> DATASET EXTRACT
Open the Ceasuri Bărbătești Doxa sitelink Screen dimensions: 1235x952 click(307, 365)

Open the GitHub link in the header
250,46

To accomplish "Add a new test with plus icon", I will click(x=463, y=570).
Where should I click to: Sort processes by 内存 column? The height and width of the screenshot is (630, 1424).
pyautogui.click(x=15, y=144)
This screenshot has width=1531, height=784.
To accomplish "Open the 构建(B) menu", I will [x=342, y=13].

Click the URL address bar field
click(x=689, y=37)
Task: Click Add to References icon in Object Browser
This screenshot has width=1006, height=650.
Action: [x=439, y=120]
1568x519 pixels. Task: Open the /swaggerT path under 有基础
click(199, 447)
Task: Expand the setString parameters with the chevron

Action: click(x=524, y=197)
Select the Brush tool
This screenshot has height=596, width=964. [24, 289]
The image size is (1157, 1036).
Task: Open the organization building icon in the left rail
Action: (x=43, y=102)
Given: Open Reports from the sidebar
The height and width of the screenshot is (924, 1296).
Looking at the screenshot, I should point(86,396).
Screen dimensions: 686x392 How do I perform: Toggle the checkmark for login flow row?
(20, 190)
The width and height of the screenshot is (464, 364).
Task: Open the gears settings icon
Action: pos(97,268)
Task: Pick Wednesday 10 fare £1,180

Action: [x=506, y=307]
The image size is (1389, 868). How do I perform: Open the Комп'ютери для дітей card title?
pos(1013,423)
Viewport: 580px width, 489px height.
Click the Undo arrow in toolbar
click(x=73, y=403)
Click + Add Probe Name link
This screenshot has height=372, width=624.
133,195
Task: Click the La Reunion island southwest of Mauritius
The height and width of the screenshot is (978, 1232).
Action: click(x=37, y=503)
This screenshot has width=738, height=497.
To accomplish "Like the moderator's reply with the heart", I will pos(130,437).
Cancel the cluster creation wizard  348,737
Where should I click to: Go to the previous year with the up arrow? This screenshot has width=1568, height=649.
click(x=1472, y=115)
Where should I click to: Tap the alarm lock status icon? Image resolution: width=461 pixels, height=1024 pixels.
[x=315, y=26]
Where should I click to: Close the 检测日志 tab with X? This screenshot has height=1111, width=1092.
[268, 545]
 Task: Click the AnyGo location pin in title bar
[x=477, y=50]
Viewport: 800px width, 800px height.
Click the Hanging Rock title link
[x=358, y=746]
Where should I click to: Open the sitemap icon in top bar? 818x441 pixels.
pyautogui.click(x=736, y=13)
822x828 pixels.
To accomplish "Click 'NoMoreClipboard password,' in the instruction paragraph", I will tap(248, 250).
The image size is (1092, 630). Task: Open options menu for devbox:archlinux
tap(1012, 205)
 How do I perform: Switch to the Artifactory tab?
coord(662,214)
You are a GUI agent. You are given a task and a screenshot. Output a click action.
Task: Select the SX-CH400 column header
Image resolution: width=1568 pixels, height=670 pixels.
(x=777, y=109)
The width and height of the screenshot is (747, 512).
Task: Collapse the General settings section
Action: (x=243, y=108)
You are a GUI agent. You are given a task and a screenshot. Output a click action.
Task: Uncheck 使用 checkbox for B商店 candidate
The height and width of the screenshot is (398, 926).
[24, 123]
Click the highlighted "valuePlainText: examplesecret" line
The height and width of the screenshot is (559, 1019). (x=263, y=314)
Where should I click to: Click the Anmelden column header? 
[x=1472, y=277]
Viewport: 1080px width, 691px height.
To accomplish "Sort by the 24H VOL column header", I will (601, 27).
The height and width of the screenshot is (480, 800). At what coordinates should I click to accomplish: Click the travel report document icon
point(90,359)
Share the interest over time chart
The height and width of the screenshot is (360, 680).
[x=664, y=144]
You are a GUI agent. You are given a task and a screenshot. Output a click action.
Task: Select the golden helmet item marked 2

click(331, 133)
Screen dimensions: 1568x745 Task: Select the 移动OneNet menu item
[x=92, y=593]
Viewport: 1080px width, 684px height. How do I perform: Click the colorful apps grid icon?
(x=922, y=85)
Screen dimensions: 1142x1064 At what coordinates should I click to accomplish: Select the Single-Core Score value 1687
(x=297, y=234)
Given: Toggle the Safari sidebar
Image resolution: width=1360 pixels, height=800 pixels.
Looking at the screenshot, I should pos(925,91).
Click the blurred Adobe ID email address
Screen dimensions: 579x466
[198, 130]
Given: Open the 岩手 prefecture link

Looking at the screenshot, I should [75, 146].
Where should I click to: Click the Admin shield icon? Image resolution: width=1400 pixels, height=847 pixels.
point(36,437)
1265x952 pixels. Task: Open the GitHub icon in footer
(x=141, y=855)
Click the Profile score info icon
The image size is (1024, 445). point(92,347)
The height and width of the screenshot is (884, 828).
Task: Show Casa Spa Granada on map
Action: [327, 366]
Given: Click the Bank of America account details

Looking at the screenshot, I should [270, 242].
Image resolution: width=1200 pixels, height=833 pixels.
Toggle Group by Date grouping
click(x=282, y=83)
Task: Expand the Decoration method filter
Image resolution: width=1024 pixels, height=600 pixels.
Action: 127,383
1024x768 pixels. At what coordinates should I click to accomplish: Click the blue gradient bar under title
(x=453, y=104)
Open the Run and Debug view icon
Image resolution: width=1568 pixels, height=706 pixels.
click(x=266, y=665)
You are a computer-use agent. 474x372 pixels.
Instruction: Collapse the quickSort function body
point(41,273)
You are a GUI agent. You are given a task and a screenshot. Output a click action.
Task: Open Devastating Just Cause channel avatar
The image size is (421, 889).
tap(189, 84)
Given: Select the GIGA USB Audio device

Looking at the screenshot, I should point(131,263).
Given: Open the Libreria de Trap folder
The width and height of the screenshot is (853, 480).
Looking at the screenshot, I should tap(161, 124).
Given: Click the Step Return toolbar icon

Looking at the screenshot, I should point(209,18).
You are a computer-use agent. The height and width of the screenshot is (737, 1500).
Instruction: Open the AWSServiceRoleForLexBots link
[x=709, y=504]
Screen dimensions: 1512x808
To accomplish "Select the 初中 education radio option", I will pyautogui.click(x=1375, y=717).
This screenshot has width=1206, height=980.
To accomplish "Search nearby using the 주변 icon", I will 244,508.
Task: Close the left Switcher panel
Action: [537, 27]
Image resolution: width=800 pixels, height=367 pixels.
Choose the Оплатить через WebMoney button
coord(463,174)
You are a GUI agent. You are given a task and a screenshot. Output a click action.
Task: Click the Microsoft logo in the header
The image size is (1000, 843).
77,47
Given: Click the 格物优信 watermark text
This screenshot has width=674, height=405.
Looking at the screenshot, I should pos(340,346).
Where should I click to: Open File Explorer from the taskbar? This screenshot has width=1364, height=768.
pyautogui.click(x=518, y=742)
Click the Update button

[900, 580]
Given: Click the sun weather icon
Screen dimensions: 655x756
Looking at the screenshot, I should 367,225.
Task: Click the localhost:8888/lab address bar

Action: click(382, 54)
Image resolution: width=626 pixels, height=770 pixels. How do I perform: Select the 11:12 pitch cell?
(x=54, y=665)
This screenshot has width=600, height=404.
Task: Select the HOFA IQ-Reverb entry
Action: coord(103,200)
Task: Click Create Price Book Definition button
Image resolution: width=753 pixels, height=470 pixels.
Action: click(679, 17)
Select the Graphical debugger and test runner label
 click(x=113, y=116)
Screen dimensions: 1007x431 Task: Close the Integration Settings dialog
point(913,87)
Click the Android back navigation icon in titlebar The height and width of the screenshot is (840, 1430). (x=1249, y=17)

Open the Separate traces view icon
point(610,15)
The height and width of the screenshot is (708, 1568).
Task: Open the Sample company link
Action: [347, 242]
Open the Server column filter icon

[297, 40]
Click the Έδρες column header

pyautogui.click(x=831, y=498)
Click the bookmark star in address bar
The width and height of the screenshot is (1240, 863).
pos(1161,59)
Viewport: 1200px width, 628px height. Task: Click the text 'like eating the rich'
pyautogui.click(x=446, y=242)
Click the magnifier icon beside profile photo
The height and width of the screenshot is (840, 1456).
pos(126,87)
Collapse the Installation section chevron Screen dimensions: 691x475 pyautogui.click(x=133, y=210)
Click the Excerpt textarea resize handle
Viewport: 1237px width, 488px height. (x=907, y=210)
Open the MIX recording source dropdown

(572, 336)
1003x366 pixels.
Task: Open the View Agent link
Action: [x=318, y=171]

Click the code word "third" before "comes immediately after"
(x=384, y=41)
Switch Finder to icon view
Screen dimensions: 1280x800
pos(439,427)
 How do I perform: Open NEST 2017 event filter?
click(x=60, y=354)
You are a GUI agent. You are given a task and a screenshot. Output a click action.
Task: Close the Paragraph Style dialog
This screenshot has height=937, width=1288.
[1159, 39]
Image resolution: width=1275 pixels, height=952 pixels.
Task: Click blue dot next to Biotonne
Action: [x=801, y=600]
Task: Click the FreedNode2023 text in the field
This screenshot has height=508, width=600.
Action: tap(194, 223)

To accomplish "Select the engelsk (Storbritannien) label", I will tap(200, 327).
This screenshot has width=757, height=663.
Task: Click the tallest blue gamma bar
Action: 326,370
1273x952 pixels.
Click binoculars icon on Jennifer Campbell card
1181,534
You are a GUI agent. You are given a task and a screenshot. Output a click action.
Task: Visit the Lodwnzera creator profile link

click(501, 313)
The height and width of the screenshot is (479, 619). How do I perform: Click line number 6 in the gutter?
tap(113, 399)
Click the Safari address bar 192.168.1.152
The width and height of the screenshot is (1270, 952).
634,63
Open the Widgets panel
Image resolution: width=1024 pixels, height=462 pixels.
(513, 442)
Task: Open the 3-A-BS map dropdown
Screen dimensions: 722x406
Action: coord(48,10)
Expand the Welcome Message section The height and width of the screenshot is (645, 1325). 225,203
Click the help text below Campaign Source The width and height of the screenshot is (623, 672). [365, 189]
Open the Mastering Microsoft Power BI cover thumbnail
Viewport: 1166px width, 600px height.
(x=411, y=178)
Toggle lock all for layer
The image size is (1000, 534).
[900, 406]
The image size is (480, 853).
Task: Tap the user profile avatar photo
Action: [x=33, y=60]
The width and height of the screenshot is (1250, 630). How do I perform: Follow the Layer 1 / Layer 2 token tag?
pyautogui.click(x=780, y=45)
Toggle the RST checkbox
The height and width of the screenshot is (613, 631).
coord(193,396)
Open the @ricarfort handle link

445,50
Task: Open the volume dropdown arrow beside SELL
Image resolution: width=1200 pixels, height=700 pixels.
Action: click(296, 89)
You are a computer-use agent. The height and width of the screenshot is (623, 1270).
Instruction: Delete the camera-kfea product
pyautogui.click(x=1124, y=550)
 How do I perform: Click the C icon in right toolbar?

> DESCRIPTION OF THE TASK
Can you print the records above word for word, starting at their first line and stopping after the line that contains "pyautogui.click(x=15, y=144)"?

> RESULT FOR THIS TASK
Open the Ceasuri Bărbătești Doxa sitelink Screen dimensions: 1235x952 click(307, 365)

Open the GitHub link in the header
250,46

To accomplish "Add a new test with plus icon", I will click(x=463, y=570).
Where should I click to: Sort processes by 内存 column? The height and width of the screenshot is (630, 1424).
pyautogui.click(x=15, y=144)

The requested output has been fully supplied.